Protest zum Autogipfel in Berlin: Keine Waldrodungen für Autobahnbau!

08.09.20
UmweltUmwelt, Bewegungen, Berlin, Hessen, TopNews 

 

Von Robin Wood

ROBIN WOOD-Aktivist*innen demonstrieren gegen Ausbau der A49 und für den Erhalt des Dannenröder Waldes

Anlässlich des heutigen Autogipfels in Berlin protestieren ROBIN WOOD-Aktivist*innen gegen die klimafeindliche Verkehrspolitik der Bundesregierung. Sie fordern, die Zerstörung von Wäldern für den Ausbau von Autobahnen zu stoppen. Kletter*innen spannten zwischen zwei Laternenpfeilern auf der Moltkebrücke in Sichtweite des Kanzleramts am Morgen ein Banner mit der Aufschrift: „Minister Scheuer! Wer hier verkehrt, bestimmst nicht du! Danni bleibt“. Der Protest richtet sich insbesondere gegen die geplante Rodung des Dannenröder Waldes für den Ausbau der Autobahn 49 zwischen Stadtallendorf und Gemünden (Felda) in Hessen.

Die A49 soll auf der Grundlage von über 40 Jahre alten Plänen auf einer Länge von etwa 40 Kilometern fortgeführt werden. Die neue Trasse würde mehrere Wälder durchschneiden; insgesamt 85 Hektar Wald würden gerodet – darunter der Dannenröder Wald (kurz Danni).

Der Dannenröder Wald ist ein für die Trinkwasserversorgung Hessens wichtiges Wasserschutzgebiet. Der Wald mit seinen bis zu 300 Jahre alten Bäumen ist gesund und wird in großen Teilen naturnah bewirtschaftet. Zahlreiche geschützte Arten leben dort.

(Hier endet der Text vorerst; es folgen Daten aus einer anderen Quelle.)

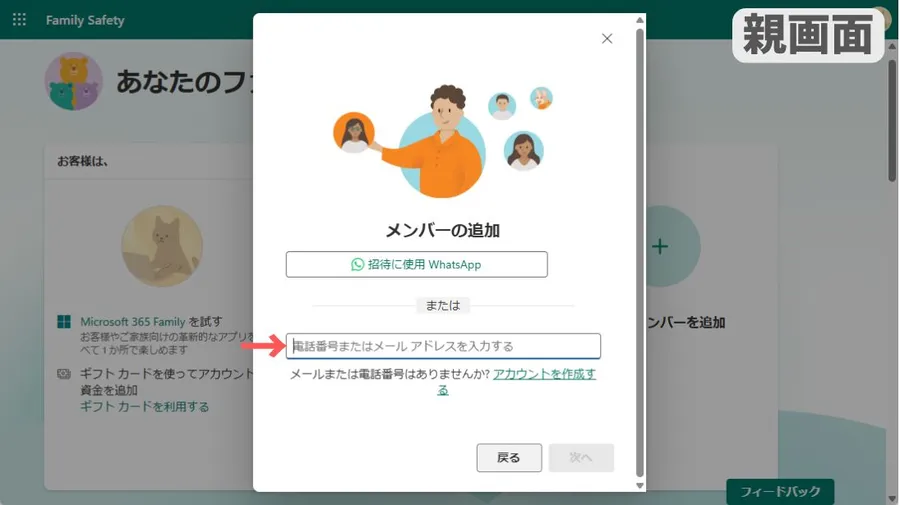Focus the phone or email input field

coord(443,346)
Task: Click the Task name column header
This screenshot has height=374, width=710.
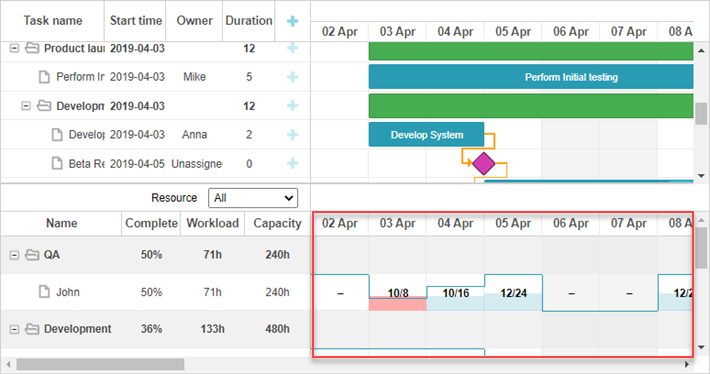Action: [53, 21]
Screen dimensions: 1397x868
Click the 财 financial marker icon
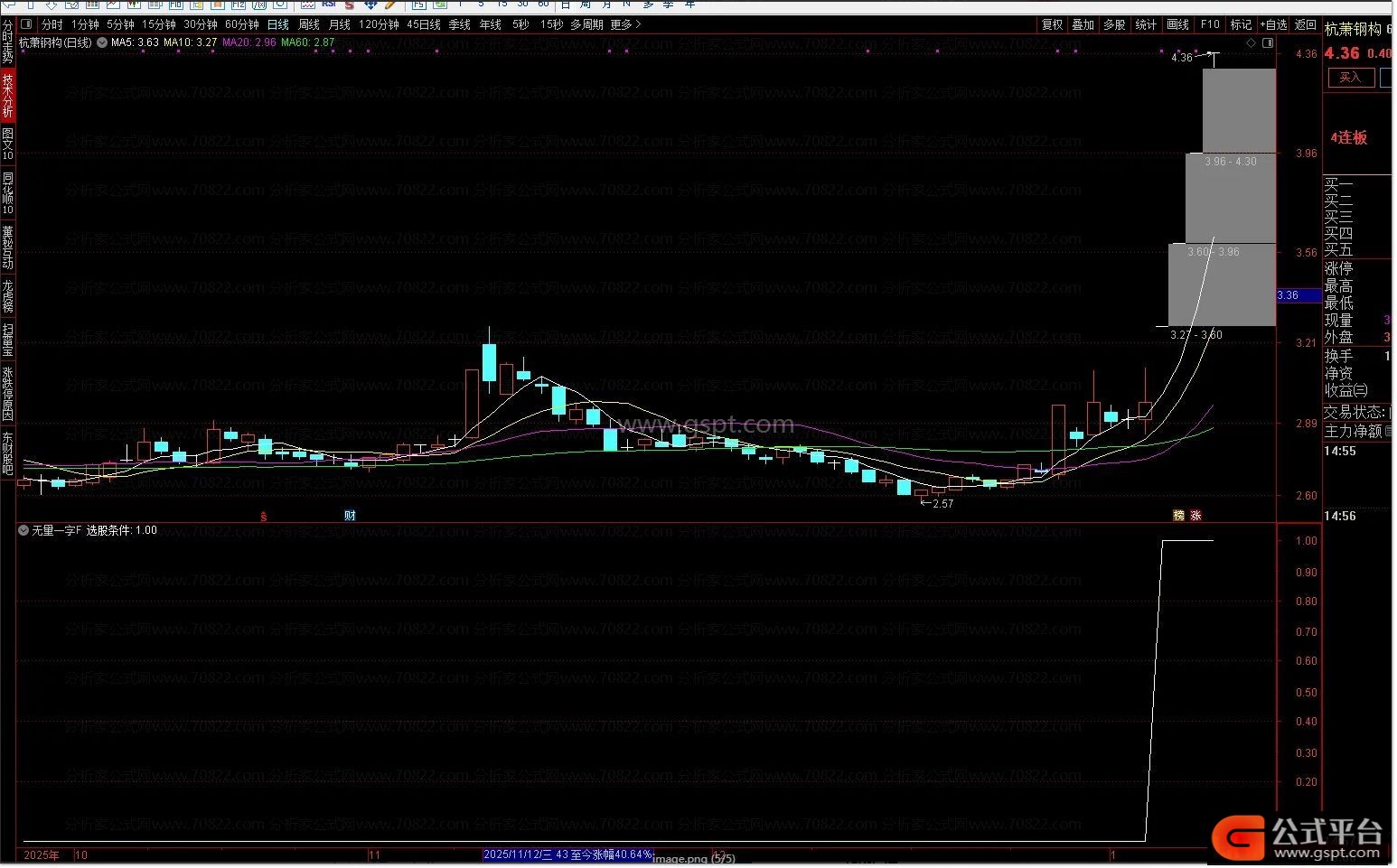coord(350,516)
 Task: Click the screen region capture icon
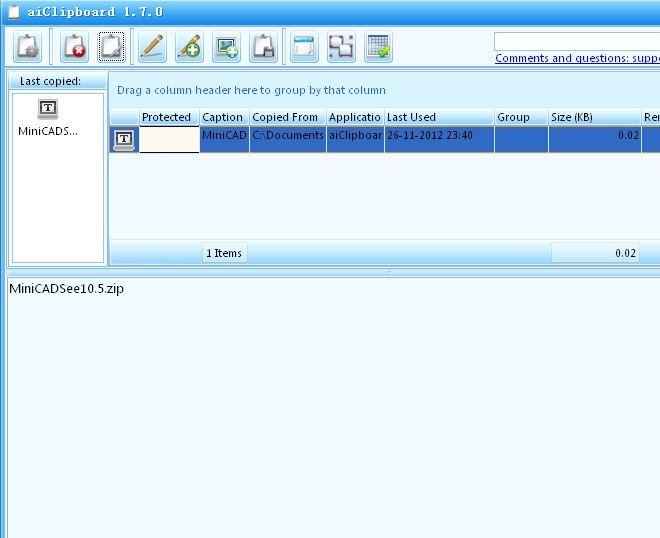[341, 46]
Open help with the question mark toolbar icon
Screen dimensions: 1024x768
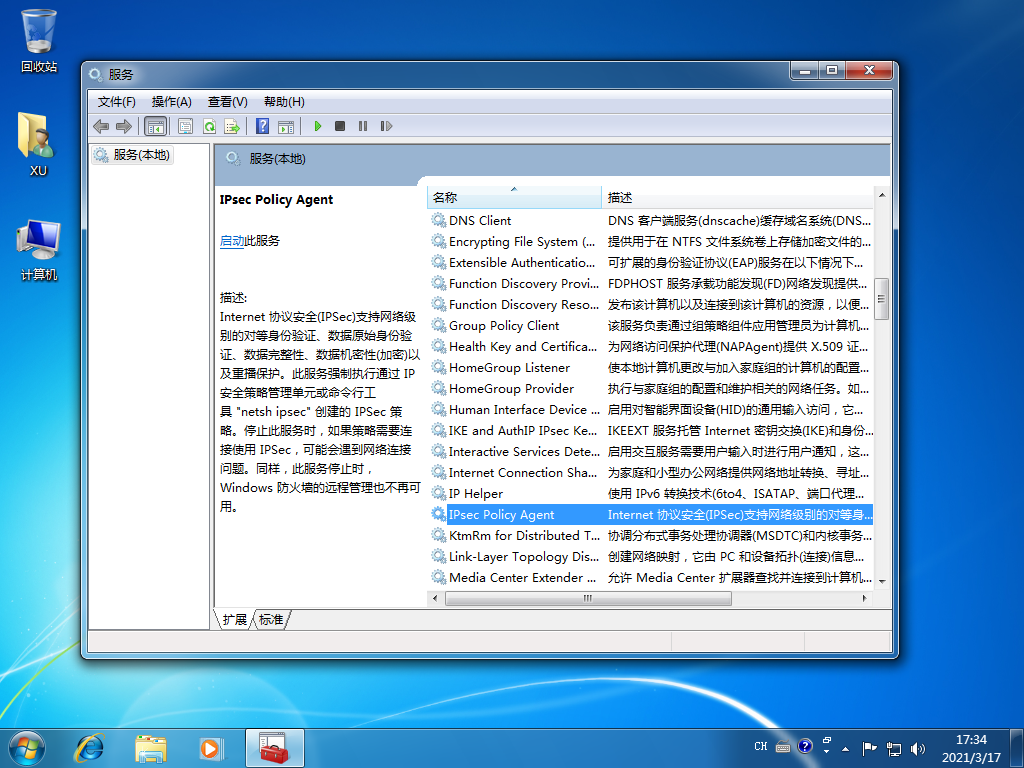coord(261,126)
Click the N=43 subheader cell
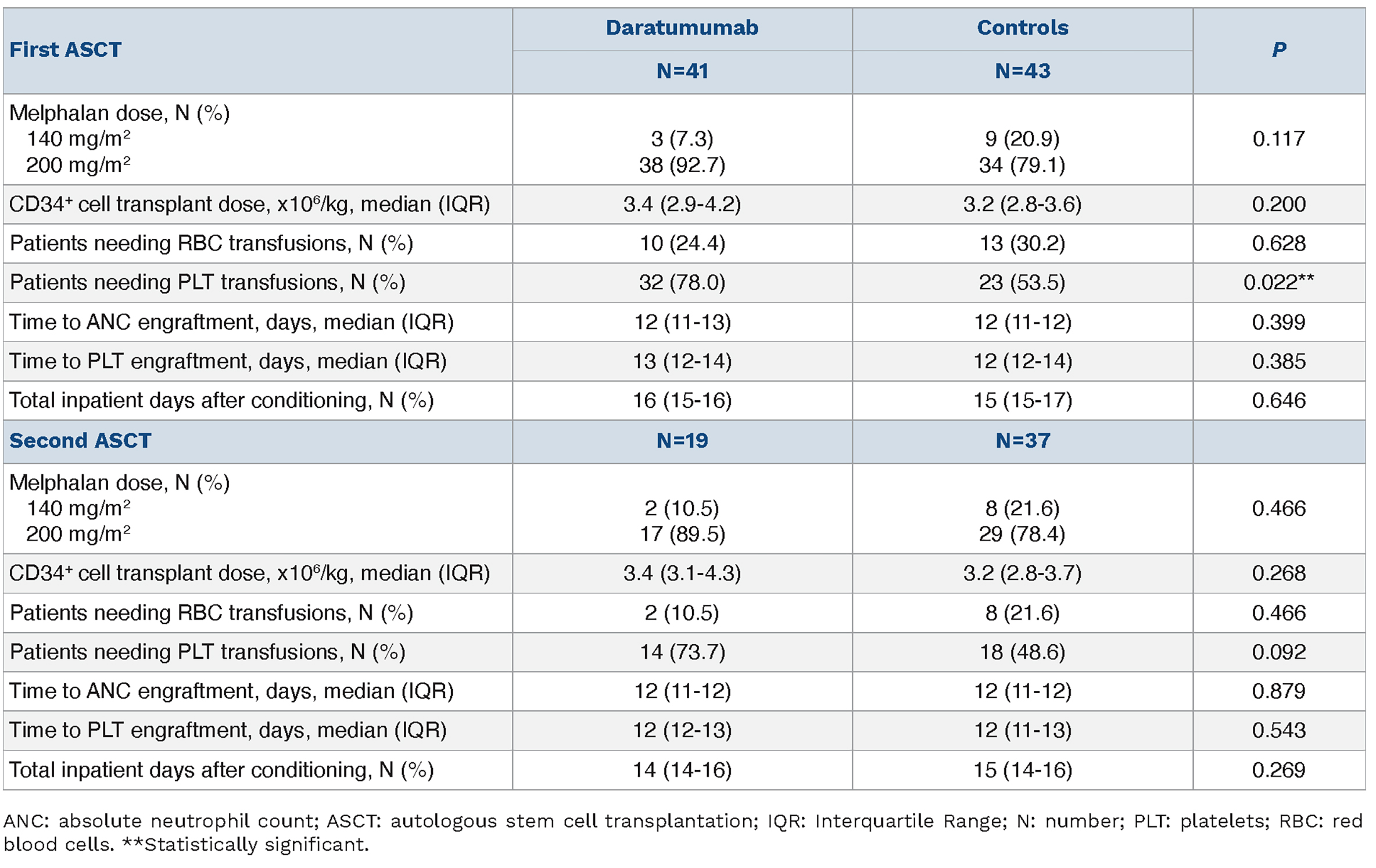The width and height of the screenshot is (1376, 868). (x=1022, y=71)
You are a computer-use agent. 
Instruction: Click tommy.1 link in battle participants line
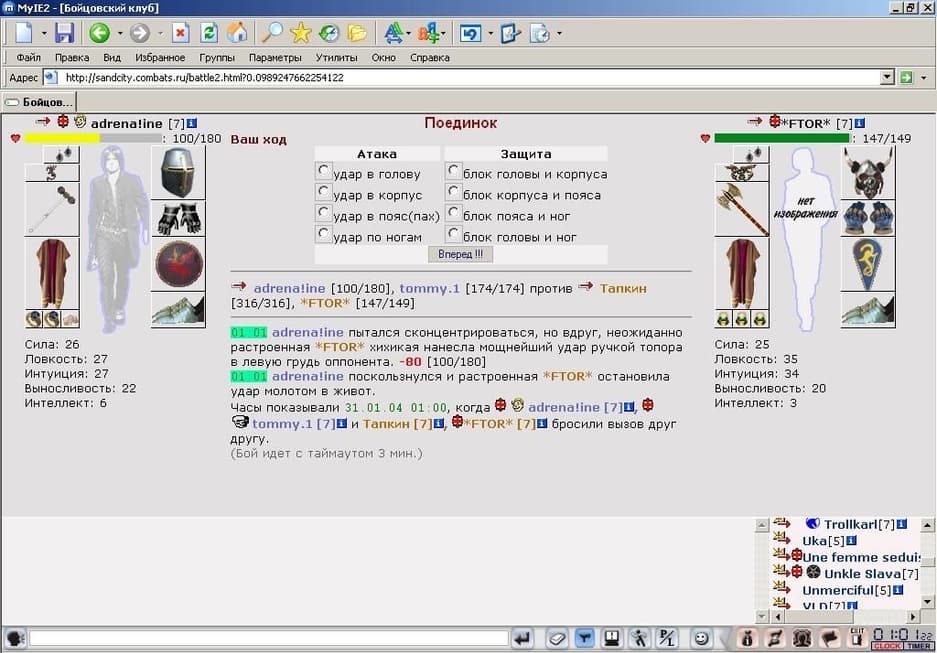(x=430, y=289)
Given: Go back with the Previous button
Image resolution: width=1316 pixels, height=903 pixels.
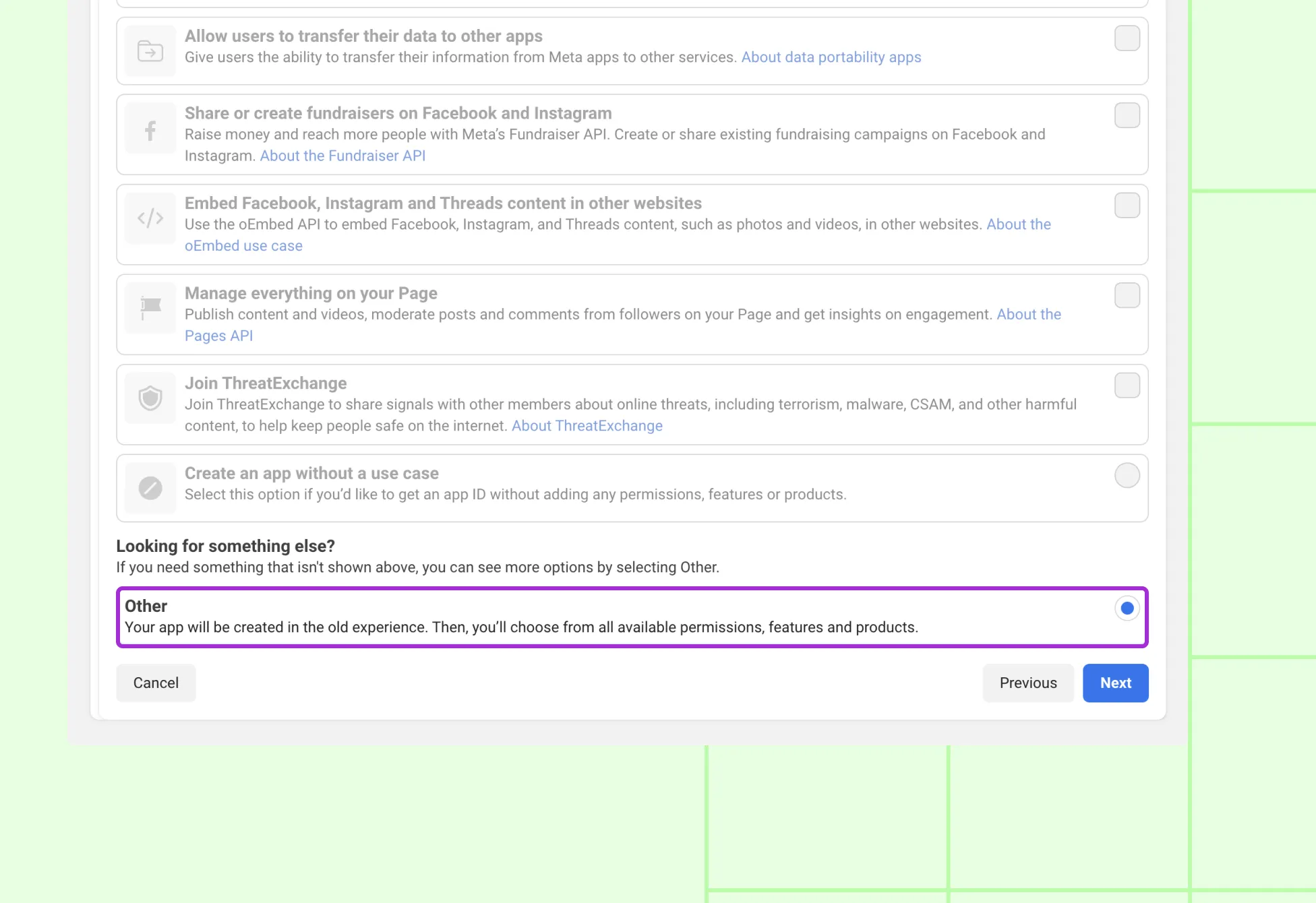Looking at the screenshot, I should [x=1027, y=683].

„Der Klimawandel rafft unsere Wälder dahin und wir erleben das größte Artensterben seit dem Aussterben der Dinosaurier. Trotzdem macht die Autolobby weiter wie bisher: immer mehr Autos bauen, Klima und Wälder zerstören. Deshalb ist es nötig, dass sich mehr Menschen querstellen –  heute hier im Regierungsviertel genauso wie im Dannenröder Wald", sagt Jana Ballenthien, Waldreferentin von ROBIN WOOD.

Im Dannenröder Wald sind seit September 2019 etliche Baumhausdörfer entstanden. Sie liegen alle auf der geplanten A49-Trasse, um den politischen Grund der Besetzung zu verdeutlichen. Kreativ nehmen die Besetzer*innen Bezug auf alternative Verkehrskonzepte, hinterfragen Konsumgewohnheiten und probieren sozial-ökologische Lebenskonzepte aus.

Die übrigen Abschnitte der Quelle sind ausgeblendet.